What is mifepristone, the drug at the heart of the Texas medication abortion lawsuit?

Mifepristone tablets FILE
The Texas judge suspended the two-decade-old approval of mifepristone while a legal challenge proceeds. Photo credit: Getty Images

By Jen Christensen of CNN

A federal judge in Texas has said he will suspend the approval of mifepristone, a drug approved by the US Food and Drug Administration that has been shown to be safe and effective for more than two decades, although he is pausing his ruling for seven days so the federal government can appeal.

The lawsuit from anti-abortion advocates claims that the drug is not safe and that the FDA didn't study it enough to approve it.

Along with misoprostol, mifepristone is one of the drugs used for an abortion via medication, as opposed to surgery.

Mifepristone is marketed under the brand names Mifeprex and Korlym, and it's sometimes known as RU 486.

How mifepristone works

Mifepristone blocks a hormone called progesterone, which helps the body maintain the inside of the uterus so a pregnancy can continue. A healthy uterine lining is what supports a fertilised egg, embryo and foetus.

Without progesterone, the uterus will expel its contents.

Someone having a medication abortion takes mifepristone and then, after 24 to 48 hours, takes misoprostol. That drug helps empty the uterus through heavy bleeding and muscle contractions.

The medications can be taken as soon as someone learns that they are pregnant and up to 70 days or less since the first day of their last period.

This method is effective 99.6 percent of the time when used to end a pregnancy, studies show.

How safe is mifepristone?

Data from hundreds of studies and 23 years of approved use has shown that mifepristone is highly safe and effective, according to 12 of the country's most respected medical associations, including the American College of Obstetricians and Gynecologists and the American Medical Association, which signed an amicus brief in the Texas case.

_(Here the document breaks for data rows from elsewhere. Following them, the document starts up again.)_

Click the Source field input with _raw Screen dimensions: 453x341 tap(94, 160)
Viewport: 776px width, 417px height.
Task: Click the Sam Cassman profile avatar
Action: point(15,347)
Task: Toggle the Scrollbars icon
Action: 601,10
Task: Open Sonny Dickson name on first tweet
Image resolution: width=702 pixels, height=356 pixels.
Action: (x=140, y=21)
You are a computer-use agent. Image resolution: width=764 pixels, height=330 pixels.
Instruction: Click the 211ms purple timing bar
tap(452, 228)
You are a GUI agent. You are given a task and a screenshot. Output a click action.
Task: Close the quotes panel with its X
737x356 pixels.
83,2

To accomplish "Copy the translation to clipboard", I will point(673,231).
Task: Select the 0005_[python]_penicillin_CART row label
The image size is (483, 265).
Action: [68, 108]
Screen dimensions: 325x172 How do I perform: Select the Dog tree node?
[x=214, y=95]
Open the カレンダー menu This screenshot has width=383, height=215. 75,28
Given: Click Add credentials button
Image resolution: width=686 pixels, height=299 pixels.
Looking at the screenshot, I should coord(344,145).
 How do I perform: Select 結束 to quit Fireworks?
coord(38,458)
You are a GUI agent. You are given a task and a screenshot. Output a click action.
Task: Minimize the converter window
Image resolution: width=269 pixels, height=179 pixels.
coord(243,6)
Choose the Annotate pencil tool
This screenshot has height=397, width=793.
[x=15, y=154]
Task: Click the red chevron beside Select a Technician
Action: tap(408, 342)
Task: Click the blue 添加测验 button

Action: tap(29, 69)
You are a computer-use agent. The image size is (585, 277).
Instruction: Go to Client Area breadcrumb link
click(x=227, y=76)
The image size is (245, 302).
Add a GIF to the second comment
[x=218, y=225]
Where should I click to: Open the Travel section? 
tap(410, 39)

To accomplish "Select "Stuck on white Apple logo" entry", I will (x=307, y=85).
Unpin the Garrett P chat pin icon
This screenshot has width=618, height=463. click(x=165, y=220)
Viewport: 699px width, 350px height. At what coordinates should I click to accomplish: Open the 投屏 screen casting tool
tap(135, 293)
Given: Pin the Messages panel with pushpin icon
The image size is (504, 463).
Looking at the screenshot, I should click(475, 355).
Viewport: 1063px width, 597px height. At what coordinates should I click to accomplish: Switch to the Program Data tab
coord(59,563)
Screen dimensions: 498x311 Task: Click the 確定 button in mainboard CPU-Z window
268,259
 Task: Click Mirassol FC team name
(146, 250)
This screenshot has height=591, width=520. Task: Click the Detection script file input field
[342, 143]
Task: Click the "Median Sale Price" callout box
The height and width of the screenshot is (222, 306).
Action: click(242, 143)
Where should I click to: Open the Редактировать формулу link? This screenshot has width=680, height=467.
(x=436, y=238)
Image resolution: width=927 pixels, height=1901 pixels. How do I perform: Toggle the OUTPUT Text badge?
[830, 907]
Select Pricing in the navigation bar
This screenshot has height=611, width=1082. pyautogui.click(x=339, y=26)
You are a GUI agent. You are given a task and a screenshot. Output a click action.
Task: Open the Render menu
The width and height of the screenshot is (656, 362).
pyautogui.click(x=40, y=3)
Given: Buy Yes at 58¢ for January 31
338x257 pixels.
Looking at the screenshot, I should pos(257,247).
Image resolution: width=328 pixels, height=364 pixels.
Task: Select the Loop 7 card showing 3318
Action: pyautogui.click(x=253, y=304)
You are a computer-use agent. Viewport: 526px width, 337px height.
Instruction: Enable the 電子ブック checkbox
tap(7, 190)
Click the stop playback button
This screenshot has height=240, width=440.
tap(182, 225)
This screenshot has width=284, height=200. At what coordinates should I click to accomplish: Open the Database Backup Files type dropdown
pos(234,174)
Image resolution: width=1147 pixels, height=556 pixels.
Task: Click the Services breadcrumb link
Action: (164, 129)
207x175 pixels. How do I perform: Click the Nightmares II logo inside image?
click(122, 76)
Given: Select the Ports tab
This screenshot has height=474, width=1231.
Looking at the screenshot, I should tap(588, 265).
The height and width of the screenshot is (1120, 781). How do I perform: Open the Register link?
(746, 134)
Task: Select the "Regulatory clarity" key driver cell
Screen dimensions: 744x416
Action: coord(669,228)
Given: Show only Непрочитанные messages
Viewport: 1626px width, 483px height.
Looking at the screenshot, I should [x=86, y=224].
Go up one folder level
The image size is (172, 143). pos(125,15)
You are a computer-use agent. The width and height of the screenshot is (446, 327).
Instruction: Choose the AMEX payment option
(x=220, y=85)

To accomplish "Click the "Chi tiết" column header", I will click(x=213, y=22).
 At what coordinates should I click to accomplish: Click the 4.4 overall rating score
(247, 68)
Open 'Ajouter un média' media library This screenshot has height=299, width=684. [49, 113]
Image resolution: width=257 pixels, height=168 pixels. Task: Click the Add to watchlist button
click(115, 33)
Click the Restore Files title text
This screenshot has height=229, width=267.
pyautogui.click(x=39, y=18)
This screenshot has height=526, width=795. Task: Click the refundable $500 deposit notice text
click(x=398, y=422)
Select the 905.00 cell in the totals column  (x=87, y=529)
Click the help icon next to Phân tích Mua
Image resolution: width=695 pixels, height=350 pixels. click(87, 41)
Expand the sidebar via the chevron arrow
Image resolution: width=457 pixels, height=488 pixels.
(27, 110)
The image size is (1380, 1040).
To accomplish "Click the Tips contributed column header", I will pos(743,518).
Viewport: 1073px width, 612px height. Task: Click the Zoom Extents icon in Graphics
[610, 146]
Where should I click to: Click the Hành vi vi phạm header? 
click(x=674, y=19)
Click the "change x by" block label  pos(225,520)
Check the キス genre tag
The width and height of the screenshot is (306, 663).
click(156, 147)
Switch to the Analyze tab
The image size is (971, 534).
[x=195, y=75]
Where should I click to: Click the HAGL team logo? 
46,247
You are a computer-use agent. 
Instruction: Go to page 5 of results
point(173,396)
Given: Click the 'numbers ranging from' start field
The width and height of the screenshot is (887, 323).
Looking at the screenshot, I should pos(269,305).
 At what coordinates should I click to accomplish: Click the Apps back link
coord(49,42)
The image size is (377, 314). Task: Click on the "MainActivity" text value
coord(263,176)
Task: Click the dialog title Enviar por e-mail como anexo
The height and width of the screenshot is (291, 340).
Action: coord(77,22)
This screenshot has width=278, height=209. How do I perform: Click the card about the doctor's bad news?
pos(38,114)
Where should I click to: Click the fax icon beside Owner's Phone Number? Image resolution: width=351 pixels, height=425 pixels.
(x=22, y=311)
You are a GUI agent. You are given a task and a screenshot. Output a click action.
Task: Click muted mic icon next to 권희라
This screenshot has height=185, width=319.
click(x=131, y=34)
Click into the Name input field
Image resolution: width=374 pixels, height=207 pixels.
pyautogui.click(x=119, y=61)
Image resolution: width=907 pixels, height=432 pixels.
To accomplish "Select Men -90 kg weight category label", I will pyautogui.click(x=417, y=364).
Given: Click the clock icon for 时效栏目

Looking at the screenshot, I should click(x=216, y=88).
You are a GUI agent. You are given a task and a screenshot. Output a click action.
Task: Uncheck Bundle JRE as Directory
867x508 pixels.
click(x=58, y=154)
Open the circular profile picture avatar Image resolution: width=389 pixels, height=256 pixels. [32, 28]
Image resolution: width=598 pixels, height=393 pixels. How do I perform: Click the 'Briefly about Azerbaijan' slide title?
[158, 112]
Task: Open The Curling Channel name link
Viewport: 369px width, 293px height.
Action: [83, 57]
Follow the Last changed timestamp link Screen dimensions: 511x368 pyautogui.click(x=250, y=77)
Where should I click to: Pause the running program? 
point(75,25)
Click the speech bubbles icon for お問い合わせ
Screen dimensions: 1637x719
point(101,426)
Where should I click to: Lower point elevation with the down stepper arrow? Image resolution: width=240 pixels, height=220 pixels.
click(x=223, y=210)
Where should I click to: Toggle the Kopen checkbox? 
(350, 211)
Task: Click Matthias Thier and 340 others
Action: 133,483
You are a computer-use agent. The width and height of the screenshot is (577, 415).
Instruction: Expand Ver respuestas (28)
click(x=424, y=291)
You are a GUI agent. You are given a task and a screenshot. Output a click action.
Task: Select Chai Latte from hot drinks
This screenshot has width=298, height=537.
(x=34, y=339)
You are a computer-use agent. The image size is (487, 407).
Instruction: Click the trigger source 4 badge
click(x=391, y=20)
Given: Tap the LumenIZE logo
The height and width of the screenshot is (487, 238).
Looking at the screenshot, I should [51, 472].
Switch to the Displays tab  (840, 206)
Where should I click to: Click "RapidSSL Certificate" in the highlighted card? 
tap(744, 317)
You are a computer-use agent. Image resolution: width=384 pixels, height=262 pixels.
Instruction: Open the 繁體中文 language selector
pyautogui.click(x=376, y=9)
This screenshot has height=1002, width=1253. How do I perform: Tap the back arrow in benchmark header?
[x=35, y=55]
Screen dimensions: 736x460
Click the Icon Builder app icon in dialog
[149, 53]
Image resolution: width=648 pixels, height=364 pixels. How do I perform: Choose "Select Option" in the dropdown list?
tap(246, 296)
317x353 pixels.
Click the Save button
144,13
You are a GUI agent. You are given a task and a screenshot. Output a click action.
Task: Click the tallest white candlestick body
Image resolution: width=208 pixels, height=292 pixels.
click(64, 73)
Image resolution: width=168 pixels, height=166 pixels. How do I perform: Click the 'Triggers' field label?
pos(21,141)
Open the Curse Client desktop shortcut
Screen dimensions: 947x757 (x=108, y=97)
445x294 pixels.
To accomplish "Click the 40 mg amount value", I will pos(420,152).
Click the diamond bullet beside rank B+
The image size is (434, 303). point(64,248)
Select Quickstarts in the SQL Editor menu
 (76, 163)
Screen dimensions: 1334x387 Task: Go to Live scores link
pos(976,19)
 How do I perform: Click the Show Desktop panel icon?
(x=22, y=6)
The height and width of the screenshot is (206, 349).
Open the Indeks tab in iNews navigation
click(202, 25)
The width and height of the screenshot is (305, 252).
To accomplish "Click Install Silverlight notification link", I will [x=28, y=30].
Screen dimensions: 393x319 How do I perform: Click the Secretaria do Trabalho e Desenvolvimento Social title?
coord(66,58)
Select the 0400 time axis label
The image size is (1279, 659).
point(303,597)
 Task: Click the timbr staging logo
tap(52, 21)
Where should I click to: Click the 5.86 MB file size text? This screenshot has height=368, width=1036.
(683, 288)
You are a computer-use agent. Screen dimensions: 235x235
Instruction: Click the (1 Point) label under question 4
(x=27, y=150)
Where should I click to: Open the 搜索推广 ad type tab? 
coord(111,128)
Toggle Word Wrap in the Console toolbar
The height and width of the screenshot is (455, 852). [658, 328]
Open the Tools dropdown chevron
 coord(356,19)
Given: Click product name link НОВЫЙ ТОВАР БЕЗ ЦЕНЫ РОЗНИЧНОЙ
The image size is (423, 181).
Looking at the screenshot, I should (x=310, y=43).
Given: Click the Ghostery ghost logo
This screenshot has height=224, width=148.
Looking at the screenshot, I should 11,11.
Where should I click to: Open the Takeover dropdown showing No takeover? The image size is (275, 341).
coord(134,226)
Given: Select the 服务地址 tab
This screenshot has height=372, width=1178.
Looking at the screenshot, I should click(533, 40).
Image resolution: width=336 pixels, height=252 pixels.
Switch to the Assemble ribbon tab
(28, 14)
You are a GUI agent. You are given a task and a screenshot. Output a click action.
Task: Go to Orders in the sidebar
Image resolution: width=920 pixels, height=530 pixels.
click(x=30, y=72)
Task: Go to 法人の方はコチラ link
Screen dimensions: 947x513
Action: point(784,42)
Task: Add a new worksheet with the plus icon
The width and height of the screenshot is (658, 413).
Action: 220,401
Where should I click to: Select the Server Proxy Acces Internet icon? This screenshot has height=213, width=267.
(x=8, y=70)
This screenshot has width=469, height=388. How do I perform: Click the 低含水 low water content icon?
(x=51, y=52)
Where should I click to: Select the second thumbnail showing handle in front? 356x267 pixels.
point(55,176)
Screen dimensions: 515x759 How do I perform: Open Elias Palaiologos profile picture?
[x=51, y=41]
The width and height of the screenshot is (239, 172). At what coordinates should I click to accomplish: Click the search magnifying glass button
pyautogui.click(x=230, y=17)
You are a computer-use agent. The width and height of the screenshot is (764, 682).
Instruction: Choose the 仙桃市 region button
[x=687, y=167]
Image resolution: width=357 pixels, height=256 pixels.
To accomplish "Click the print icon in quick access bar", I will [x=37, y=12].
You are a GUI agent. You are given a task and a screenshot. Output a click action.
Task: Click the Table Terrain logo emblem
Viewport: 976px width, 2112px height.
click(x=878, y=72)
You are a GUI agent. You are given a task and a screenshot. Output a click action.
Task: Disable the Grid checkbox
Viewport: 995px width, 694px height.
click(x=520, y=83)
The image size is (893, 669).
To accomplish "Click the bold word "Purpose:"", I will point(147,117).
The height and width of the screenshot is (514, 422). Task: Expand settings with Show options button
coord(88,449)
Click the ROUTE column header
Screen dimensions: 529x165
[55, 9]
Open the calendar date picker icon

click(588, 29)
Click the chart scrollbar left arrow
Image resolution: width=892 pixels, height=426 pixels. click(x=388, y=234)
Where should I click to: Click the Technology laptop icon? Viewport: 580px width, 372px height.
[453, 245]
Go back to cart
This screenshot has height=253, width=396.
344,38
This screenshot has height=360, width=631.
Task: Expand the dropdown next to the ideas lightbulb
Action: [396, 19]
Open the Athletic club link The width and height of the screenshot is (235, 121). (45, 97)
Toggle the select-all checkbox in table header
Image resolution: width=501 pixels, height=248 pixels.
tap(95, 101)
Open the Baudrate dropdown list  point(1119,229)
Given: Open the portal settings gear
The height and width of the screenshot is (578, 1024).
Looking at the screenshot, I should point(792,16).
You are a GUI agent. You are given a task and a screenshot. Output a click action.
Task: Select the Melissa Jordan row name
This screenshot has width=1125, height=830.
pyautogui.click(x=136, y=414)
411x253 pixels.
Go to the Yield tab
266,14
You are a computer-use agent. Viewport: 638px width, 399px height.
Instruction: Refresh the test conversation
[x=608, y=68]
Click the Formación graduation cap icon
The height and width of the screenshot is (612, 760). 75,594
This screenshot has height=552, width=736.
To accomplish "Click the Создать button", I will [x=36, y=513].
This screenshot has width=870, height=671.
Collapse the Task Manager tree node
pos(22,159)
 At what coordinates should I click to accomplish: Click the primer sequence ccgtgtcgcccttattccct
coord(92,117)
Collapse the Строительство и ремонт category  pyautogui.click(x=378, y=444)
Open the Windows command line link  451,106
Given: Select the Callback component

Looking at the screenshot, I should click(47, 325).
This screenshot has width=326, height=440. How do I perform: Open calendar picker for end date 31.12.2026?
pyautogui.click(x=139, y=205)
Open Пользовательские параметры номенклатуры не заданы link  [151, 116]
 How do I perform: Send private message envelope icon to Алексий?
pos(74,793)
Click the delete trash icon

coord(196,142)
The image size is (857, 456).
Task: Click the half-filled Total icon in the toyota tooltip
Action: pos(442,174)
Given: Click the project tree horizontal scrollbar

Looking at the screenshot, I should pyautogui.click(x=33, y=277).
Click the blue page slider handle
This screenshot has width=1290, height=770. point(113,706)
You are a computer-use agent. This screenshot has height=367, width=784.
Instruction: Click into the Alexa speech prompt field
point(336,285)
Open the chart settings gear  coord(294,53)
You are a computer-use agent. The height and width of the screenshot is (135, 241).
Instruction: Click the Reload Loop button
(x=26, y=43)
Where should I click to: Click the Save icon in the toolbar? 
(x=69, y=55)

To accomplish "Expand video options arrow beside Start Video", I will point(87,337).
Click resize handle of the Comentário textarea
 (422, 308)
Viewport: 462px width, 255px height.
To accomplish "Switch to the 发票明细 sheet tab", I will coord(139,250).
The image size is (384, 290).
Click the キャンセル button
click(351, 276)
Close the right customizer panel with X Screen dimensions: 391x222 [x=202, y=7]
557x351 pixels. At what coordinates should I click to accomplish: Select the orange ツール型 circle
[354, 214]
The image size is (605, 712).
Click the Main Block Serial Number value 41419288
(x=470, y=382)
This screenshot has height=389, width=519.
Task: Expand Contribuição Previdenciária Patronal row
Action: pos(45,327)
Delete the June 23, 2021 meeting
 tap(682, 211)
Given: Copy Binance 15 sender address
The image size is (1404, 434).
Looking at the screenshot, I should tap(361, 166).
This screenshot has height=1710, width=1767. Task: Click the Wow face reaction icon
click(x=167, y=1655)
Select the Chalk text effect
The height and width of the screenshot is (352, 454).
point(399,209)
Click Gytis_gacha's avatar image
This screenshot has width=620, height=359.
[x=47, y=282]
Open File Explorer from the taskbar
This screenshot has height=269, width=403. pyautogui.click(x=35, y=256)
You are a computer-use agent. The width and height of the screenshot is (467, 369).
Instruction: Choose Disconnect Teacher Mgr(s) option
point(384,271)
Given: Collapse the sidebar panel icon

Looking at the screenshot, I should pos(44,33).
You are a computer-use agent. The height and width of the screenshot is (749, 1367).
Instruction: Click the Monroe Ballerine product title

This medicine combination for abortion is also available in more than 60 other countries.

Since its approval in the US in 2000, there have been 5 deaths associated with mifepristone for every 1 million people who used it, according to the US Food and Drug Administration. That means the death rate is 0.0005 percent.

Mifepristone's safety is on par with those of common over-the-counter pain relievers like ibuprofen and acetaminophen, studies show.

Data analysed by CNN shows that mifepristone is even safer than some of the most common prescription medications. The risk of death from penicillin, an antibiotic used to treat bacterial infections like pneumonia, for example, is four times greater than it is for mifepristone. The risk of death after taking Viagra - used to treat erectile dysfunction - is nearly 10 times higher.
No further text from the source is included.